Ángela Vallvey

Caspa «vintage»

Ahora los veranos son «vintage». Como antaño, cuando el presupuesto familiar se estiraba menos que un jersey de hojalata y cualquier pequeño extra inesperado se celebraba en casa como una fiesta nacional. Abundan los que pertenecen a esa clase trabajadora –en realidad, clase media tirando a desahogada cuando empezaba el mes y apurada cuando el mes iba mediando–, que en el transcurrir de las décadas se había hecho la ilusión de que iba a prosperar cada vez más en una progresión que no tendría fin, hasta que sus tataranietos vivieran como jeques. Soñaron que sus hijos disfrutarían de mucha holgura y sus nietos ni qué decir. ¡El paraíso, la tierra de promisión, al fin! Sin embargo, llevamos más de un lustro de desajustes, esto es, de empobrecimiento, y algunos piensan que tenía razón aquel epigrama de Marcial: «Si tú eres pobre, Emiliana, siempre serás pobre. Las riquezas sólo alcanzan a los que ya son ricos». Si algo hemos aprendido durante estos años es que la pobreza se lleva peor cuando se ha conocido cierta prosperidad –aunque fuese un bienestar a crédito– porque se traducía en coches, teles de plasma y cruceros.

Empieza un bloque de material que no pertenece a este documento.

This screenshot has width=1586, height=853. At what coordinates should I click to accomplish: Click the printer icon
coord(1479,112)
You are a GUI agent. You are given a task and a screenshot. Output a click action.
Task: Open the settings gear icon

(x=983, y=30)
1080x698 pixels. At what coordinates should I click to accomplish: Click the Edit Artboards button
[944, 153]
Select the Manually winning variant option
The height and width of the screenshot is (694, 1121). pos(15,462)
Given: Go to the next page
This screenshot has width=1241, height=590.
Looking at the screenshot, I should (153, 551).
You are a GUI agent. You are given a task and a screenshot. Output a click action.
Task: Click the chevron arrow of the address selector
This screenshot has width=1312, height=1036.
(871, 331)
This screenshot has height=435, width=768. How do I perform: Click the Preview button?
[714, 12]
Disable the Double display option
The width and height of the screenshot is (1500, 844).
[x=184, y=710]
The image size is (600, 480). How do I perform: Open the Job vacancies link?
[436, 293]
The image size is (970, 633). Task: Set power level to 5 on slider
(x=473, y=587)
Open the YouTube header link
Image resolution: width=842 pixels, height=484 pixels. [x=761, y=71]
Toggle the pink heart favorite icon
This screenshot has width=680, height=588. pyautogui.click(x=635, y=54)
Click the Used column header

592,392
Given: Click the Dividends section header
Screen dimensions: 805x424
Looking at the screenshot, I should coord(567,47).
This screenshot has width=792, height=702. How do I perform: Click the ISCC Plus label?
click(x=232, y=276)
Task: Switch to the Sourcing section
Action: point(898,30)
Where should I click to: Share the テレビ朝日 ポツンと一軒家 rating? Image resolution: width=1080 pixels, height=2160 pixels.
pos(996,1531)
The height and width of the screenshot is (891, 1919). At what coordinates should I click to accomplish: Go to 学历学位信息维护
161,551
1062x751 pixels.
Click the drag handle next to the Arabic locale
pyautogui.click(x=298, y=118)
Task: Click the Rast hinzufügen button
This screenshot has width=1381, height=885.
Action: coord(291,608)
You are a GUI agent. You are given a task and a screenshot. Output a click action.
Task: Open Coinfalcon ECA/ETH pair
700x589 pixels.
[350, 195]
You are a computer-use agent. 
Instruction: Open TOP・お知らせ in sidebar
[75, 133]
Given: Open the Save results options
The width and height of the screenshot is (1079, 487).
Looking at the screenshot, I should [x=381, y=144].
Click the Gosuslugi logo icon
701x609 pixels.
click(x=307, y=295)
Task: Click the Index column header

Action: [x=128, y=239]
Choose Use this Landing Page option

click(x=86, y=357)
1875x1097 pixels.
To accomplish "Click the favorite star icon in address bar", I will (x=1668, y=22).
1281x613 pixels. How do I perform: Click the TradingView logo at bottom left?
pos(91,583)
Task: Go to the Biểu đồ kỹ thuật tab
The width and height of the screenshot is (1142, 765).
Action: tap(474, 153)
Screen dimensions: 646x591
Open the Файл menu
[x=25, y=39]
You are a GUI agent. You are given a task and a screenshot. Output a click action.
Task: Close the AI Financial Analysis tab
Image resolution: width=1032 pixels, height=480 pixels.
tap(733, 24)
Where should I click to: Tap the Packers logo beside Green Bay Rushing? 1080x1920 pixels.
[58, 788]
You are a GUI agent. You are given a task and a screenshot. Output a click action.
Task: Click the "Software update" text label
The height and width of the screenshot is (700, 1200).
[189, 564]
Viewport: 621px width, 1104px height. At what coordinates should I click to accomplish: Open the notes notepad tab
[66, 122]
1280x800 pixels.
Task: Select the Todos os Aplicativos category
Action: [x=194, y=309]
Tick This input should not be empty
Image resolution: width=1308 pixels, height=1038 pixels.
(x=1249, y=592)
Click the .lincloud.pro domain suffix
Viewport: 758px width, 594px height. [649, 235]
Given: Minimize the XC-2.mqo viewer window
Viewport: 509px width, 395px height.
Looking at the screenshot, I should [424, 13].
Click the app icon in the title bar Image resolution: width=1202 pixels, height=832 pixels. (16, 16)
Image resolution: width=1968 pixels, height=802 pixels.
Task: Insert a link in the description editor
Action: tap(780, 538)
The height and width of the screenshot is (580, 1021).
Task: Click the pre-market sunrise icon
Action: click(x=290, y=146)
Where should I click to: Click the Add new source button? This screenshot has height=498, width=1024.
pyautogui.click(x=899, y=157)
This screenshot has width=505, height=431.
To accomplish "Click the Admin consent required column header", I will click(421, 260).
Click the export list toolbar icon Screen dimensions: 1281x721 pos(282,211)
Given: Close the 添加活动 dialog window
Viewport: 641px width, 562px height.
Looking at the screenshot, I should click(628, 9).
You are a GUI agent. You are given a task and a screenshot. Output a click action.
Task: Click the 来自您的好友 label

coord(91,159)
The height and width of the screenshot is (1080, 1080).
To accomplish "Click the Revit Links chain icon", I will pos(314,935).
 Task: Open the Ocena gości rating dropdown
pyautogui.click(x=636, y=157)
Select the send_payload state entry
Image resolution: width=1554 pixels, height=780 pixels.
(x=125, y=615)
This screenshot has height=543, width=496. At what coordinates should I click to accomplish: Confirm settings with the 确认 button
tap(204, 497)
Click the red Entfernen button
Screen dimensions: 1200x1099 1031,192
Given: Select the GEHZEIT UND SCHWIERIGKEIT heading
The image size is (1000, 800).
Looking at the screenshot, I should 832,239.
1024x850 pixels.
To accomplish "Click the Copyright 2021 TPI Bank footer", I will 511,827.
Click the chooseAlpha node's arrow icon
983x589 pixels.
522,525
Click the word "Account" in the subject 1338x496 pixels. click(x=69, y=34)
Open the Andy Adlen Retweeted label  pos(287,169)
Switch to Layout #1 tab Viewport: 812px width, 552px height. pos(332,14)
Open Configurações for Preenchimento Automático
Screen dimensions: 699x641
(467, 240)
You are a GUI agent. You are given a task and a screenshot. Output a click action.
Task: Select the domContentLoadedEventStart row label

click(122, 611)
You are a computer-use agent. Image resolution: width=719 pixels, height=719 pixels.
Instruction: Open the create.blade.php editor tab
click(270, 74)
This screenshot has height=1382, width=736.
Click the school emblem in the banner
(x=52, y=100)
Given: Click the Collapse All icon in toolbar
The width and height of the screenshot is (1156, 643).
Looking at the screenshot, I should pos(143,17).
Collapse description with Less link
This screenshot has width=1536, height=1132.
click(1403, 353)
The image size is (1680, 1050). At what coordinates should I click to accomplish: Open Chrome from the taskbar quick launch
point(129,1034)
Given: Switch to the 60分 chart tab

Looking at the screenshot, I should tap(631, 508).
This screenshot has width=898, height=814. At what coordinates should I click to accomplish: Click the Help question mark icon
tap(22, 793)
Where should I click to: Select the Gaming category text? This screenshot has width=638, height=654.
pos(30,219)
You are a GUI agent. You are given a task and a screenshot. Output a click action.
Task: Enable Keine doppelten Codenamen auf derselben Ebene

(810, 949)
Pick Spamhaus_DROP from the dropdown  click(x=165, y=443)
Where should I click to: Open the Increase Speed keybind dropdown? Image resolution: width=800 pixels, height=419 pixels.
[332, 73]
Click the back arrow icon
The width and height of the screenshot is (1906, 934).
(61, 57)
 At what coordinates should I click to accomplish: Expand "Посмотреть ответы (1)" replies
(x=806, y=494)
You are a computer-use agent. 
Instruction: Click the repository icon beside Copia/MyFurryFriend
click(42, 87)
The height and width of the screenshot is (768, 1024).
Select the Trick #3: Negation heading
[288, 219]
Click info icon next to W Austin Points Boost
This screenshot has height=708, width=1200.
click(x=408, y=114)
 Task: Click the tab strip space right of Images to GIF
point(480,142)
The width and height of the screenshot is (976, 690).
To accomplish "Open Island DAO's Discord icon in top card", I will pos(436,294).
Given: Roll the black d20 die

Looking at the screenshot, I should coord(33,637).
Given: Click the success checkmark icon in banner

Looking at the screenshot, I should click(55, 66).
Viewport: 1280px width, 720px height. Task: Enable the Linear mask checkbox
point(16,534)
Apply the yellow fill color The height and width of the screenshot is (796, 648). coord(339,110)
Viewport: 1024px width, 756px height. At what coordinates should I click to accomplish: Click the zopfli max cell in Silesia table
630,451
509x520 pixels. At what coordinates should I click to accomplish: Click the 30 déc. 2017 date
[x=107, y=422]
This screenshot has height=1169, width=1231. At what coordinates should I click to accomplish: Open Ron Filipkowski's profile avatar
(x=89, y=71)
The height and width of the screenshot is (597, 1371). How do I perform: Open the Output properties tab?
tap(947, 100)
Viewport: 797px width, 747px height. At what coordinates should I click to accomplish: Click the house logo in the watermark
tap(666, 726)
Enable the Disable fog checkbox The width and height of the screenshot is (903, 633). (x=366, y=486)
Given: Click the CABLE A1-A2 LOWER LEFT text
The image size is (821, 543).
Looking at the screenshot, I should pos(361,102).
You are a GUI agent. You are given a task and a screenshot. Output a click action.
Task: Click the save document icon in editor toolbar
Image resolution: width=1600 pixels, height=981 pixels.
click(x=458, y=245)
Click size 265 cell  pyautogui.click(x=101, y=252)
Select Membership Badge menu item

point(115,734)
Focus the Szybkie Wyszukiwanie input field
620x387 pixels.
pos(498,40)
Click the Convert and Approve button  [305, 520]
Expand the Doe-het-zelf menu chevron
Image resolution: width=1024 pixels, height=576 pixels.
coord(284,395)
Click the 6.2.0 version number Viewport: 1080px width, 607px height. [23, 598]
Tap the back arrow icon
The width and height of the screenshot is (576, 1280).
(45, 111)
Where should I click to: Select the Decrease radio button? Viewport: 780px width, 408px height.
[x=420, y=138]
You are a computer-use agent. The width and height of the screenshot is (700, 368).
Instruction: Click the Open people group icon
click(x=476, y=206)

A la austeridad presente, sin embargo, le falta la pátina de dignidad que tenía aquella España mucho más pobre que ésta, de hace décadas, la del Seiscientos, Benidorm y las jóvenes suecas liberadas, modernas; la España de la fiambrera con tortilla casera, caspa hasta el bañador y el españolito de pelo en pecho. Hoy creemos estúpidamente que la pobreza es indignidad, que el pobre tiene difícil ser honrado, como sospechaba El Quijote, porque «la pobreza atropella a la dignidad y conduce a la horca o al hospital». Hoy el español conoce suecas a través de Meeting.com y va completamente depilado. Y no es lo mismo, oiga. Que no.